What throwaway food hijacks your best laid nutritional plans?

4 thoughts on “Re-Thinking Food

  1. Carrie Rubin

    I have MyFitnessPal app as well as a Livestrong app, which is the one I usually use since I had that one first. I go in stages. Sometimes I’ll use it, and then I stop for a few weeks. But it can be an eye-opener. And I’m with you on the sobering statistics of hunger and poverty. So sad when most of us here have so much (though there are certainly people in the US who also go hungry). Your post is a nice reminder for us to all throw in a little something extra into the food-collection, food-drive bins at our grocery stores.

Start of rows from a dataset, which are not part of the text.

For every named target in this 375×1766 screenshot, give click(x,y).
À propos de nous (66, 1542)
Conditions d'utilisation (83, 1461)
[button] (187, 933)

    1. lynnettedobberpuhl Post author

      I don’t see me using this forever, but MyFitnessPal is helping me restrain my appetites for now. You know, that, and the impoverished hungry. The good news is that there is enough food in this world to adequately feed everyone, it just needs to get to the people who need it. The bad news is that this makes the crap food binges that much worse.

  2. Rubyrosa

    I use Myfitnesspal too – I love it. I’m in Australia and the foods in the darabase are applicable for me too, so it’s easy. Hardest for me is nuts … I try to stop at just a few, but gee …. they’re so-o-o good – but just too moorish. I’m better off trying to dodge them altogether. Next hardest task is to correctly estimate the amount of calories I’ve burnt from exercise … I worry about getting that right, but it’s pretty evident on the scales if I don’t!

    1. lynnettedobberpuhl Post author

      I love nuts too! Pisatchios and cashews are so yummy. I would get into trouble if I had cans and bags of them around, but I usually just get almonds in my homemade granola or measure a few pecans into my morning oatmeal. I suppose one could pre-portion nuts into baggies for snacks, but I haven’t tried that yet.

      I hear you on the exercise, our bodies vary so much that it can be hard to rely on what someone claims a person of a certain body weight should burn running a certain pace for a certain distance. What about BMI? What about changes in terrain? A person could go crazy. I have thought multiple times about getting a heart rate monitor but I am too cheap.